TO-DO LIST:
**a.** In the passage on race and wealth, what share of blacks in the upper-income group have money in a retirement program?
**b.** Rewrite the records from their first line through the line containing "point(241,197)", substituting "interface agent" for "GUI agent" and leaving everything else unchanged.

--- Start of DOCUMENT PASSAGE ---

As for cars, Young's "proof" of black profligacy in this area is limited to the fact that Lincoln had P Diddy design a limited edition Navigator for them, with DVD players and plasma screens all around. And yet, the amount spent by African Americans (not P Diddy, mind you, but the other 35 million or so black folks) on various vehicles still amounts to less than that spent, per capita, by whites, whose consumption of such items is roughly 27% higher that of blacks.

Race, Wealth and the Myth of Short-Term Orientation

Next, Young insists that blacks fail to save money the way whites do, the implication being that this – and not racism and unequal access to capital – explains the wealth gap between whites and African Americans. Young cites the 2003 Black Investor Survey from Ariel Mutual Funds and Charles Schwab to suggest that black households with comparable upper-middle-class income to whites save nearly 20% less than whites for retirement. Furthermore, she notes, blacks are far less likely to invest in the stock market, thereby hindering their own ability to develop wealth. Yet a look at the Ariel/Schwab data - which itself is limited to 500 individuals with upper-level incomes from each racial group, indicates a far different set of conclusions than those reached by Young.

The report does suggest that whites are more likely to have an IRA than blacks.Yet it also reports that overall rates of retirement investment are essentially identical for whites and blacks: While 89% of whites have money in a retirement program, so do 85% of blacks.  As for the amounts of money being saved among this upper-income group, although whites do indeed save more, on average, the difference is not – according to the report itself – statistically significant. Indeed, whites are a third more likely than blacks to be saving nothing for retirement at this time, and roughly two-thirds of both groups are saving at least $100 or more monthly for retirement.

As for investments, while there are small differences between upper-income blacks and whites, the methodology of the Ariel/Schwab study makes it clear that those differences in monthly investments and savings are, once again, not statistically significant: amounting, as they do, to less than $60 per month.  This kind of "behavioral" gap hardly explains the fact that upper-income white households, on average, have about three times the net worth of upper-income black households. Instead, that is the residual effect of generations of racism that restricted the ability of blacks and other people of color to accumulate assets, while whites were allowed, encouraged and even subsidized to do the same.

While it is true that black investment in the stock market lags behind that of whites, the reasons for this can hardly be decoupled from the history of racism. After all, even upper-income blacks tend to have far less wealth to begin with than whites of similar income. As a result, the level of wealth they are willing to put at risk is going to be less than for those with more of it to spare.

Especially in the last few years, the volatility of the stock market has tended to scare away all but the most experienced investors, and certainly those whose assets are limited from the get-go. Surely, this describes much of black America, which has never had the excess wealth available to whites that would allow them to roll the dice on Wall Street in the same way. If black savings lag behind white, it is not because of black profligacy; it is because of a legacy of racism that left even well-to-do black families without the assets and resources of white families.

--- End of DOCUMENT PASSAGE ---
--- Start of RECORDS PROVIDED ---

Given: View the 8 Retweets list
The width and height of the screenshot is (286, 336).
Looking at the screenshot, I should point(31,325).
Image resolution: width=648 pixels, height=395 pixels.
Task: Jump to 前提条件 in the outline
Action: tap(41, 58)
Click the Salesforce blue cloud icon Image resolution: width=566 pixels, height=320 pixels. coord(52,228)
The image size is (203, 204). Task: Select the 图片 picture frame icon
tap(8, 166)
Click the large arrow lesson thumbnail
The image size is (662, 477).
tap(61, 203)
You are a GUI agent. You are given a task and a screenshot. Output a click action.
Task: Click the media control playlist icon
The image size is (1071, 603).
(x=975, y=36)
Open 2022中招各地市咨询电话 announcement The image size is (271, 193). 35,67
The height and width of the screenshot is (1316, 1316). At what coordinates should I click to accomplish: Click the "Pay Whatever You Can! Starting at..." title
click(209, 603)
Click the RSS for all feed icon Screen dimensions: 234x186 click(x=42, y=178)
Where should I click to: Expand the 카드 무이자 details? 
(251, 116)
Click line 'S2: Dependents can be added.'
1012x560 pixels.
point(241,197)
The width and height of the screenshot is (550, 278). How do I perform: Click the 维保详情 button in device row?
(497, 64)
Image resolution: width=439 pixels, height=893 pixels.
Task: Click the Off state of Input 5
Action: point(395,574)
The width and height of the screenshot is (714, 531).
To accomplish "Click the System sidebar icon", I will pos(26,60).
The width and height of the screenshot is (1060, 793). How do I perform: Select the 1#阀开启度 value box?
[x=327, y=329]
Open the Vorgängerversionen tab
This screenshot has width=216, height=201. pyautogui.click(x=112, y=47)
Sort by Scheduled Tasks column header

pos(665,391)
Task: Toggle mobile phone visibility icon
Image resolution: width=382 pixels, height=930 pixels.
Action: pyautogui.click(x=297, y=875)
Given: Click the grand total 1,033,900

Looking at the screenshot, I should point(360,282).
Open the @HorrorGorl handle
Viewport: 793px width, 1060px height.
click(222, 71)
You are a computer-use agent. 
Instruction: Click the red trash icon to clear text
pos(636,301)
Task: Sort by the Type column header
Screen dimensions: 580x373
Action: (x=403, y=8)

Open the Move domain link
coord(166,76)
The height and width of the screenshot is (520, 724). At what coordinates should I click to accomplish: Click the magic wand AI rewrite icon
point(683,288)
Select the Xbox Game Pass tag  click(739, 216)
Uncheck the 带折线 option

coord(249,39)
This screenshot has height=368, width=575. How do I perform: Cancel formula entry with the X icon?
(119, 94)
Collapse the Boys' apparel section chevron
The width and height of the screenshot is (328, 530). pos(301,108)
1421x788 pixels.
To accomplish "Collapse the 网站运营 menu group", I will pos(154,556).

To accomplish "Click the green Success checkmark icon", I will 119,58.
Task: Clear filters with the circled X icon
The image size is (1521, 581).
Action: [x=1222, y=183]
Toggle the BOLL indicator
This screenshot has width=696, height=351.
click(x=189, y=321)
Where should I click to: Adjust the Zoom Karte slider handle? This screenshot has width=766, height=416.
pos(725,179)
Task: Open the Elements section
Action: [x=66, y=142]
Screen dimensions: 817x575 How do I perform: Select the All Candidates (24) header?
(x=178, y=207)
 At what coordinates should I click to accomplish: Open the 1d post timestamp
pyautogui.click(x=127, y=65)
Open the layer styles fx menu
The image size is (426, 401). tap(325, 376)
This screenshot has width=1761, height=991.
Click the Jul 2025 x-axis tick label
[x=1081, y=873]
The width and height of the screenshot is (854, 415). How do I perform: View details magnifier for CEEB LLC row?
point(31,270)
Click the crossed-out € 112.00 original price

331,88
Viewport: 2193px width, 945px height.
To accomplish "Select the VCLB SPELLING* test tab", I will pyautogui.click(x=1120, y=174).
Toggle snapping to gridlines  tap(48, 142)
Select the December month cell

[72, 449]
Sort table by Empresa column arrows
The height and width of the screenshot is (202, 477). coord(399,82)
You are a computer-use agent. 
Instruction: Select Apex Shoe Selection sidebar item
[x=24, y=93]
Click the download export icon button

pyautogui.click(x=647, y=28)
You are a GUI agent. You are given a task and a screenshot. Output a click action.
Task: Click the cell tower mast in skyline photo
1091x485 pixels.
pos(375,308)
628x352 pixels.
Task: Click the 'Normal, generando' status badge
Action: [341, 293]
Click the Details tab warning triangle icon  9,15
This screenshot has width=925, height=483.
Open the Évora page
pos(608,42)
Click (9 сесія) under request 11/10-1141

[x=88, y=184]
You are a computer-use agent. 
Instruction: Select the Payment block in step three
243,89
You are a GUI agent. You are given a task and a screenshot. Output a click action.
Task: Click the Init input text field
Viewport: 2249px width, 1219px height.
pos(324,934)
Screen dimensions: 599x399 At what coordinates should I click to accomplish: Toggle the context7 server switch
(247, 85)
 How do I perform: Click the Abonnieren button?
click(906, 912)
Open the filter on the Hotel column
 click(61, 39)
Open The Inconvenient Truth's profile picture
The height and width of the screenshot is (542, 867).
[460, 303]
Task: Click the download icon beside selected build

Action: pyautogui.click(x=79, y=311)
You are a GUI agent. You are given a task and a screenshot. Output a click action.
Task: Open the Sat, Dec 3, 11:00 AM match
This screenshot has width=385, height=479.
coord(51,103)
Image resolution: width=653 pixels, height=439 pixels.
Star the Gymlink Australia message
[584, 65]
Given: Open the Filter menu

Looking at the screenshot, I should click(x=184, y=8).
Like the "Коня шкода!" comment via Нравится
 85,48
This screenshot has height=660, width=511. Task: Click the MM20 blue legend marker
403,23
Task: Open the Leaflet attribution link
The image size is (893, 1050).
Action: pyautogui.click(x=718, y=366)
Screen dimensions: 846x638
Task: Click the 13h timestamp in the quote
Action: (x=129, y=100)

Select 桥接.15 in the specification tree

--- End of RECORDS PROVIDED ---

PER-TASK ANSWERS:
**a.** 85%

**b.**
Given: View the 8 Retweets list
The width and height of the screenshot is (286, 336).
Looking at the screenshot, I should point(31,325).
Image resolution: width=648 pixels, height=395 pixels.
Task: Jump to 前提条件 in the outline
Action: tap(41, 58)
Click the Salesforce blue cloud icon Image resolution: width=566 pixels, height=320 pixels. coord(52,228)
The image size is (203, 204). Task: Select the 图片 picture frame icon
tap(8, 166)
Click the large arrow lesson thumbnail
The image size is (662, 477).
tap(61, 203)
You are a interface agent. You are given a task and a screenshot. Output a click action.
Task: Click the media control playlist icon
The image size is (1071, 603).
(x=975, y=36)
Open 2022中招各地市咨询电话 announcement The image size is (271, 193). 35,67
The height and width of the screenshot is (1316, 1316). At what coordinates should I click to accomplish: Click the "Pay Whatever You Can! Starting at..." title
click(209, 603)
Click the RSS for all feed icon Screen dimensions: 234x186 click(x=42, y=178)
Where should I click to: Expand the 카드 무이자 details? 
(251, 116)
Click line 'S2: Dependents can be added.'
1012x560 pixels.
point(241,197)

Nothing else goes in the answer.